Monday, December 10, 2018

Please stop using cladograms!

I really like the journal PeerJ, not only because it is open access and publishes the peer review process, but also because it's one of the few that adhere to strict policies when it comes to data documentation. In my last (on my own) 2-piece post (part 1, part 2), I showed what networks could have offered for historical and more recent studies in Cladistics, the journal of the Willi Hennig Society. In this one, I'll illustrate why paleontology in general needs to stop using cladograms.

An example

In a recent article, Atterholt et al. (PeerJ 6: e5910, 2018) describe and discuss "the most complete enantiornithine from North America and a phylogenetic analysis of the Avisauridae". I'm not a paleozoologist and "stuff of legend", but their first 17 figures seem to make a good point about the beauty of the fossil and its relevance; and it is interesting to read about it. This makes me envy paleozoologists a bit — the reason I exchanged chemistry for paleontology was my childhood love for the thunder lizards; I specialized in zoology not botany for graduate biology courses, and I fell in love with social insects, especially bees; but then more general circumstances pushed me into plant phylogenetics.

The result of Atterholt et al.'s phylogenetic analysis is presented in their figure 18, as shown here.

Figure 18 of Atterholt et al. (2018): "A cladogram depicting the hypothetical phylogenetic position of Mirarce eatoni." [the beautiful fossil is highlighted in bold font]
This looks very familiar — graphs like this can be seen in many paleontological studies, not only those in Cladistics. However, this is a phylogeneticist's "nightmare" (but a cladist's "dream").

First, phylogenetic trees, especially those that were weighted post-analysis several times to get a more or less resolved tree, should be depicted as phylograms — trees with branch lengths. Phylogenetic hypotheses are not only about clades, and what is sister to what, but about the amount of (inferred) evolutionary change between the hypothetical ancestors, the internal nodes, and their descendants, the labelled tips. For example, we may want to know how long is the root of the clade (Avisauridae, Avisaurus s.l.) comprising the focus taxon compared to the lengths of the terminal branches within the clade. Prominent roots and short terminals are a good sign for monophyly (inclusive common origin), or at least a fossil well placed, whereas short roots and long terminals are not.

The above tree as phylogram (using PAUP*'s AccTran optimization). The beauty of cladistic classification is that the new specimen could have just been described as another species of Avisaurus (but read the author's discussion).

In this example, we seem to be on the safe side, although one may question the general taxonomic concept for extinct birds. Are the differences enough to erect a new genus for every specimen? This is hard to decide based on this matrix.
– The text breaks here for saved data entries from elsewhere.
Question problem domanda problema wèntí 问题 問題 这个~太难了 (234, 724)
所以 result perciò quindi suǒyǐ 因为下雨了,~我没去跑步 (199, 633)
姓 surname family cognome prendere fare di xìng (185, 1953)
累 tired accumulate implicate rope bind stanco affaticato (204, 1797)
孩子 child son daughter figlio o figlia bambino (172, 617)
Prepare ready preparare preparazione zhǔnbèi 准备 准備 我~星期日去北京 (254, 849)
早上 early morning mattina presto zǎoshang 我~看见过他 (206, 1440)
Second, a tree without branch support is just a naked line graph, telling us nothing about the quality (strengths and weaknesses) of the backing data. Neontologists are not allowed to publish naked trees. In molecular phylogenetics, we are not uncommonly asked by reviewers to drop all branches (internodes) below an arbitrary threshold: a bootstrap (BS) support value < 70 and posterior probability (PP) < 0.95. In palaentology, it has become widely accepted to not show support values at all. The reason is simple: the branch support is always low, because of data gaps and homoplasy. This is a problem the authors are well aware of:
The modified matrix consists of 43 taxa (26 enantiornithines, 10 ornithuromorphs) scored across 252 morphological characters [the provided matrix lists 253], which we analyzed using TNT (Goloboff, Farris & Nixon, 2008a). Early avian evolution is extremely homoplastic (O’Connor, Chiappe & Bell, 2011; Xu, 2018) thus we utilized implied weighting (without implied weights Pygostylia was resolved as a polytomy due to the placement of Mystiornis) (Goloboff et al., 2008b); we explored k values from one to 25 (see Supplemental Information) and found that the tree stabilized at k values higher than 12. In the presented analysis we conducted a heuristic search using tree-bisection reconnection retaining the single shortest tree from every 1,000 replications with a k-value of 13. This produced six most parsimonious trees with a score of 25.1. These trees differed only in the relative placement of five enantiornithines closely related to the Avisauridae, forming a polytomy with this clade in the strict consensus tree (Consistency Index = 0.453; Retention Index = 0.650; Fig. 18).
I've seen much worse CI and RI values in the paleophylogenetic literature (some of them are plotted in this post). For a phylogenetic inference, homoplasy equals internally incompatible signals — many characters show different, partly or fully conflicting, taxon bipartitions; or, in other words, they prefer different trees. The signal in the matrix is thus not tree-like — it doesn't fit a single tree. That's why we have to choose one using TNT's iterated reweighting procedures. (Note: an alternative "phenetic" Neighbor-joining tree has a computation time < 1s, and produces the same tree for the Ornithumorpha and the root-proximal, 'basal' part of the tree, except that Jeholornis is moved two nodes up; but it shuffles a lot in the Longirostravis–Avisauridae clade.)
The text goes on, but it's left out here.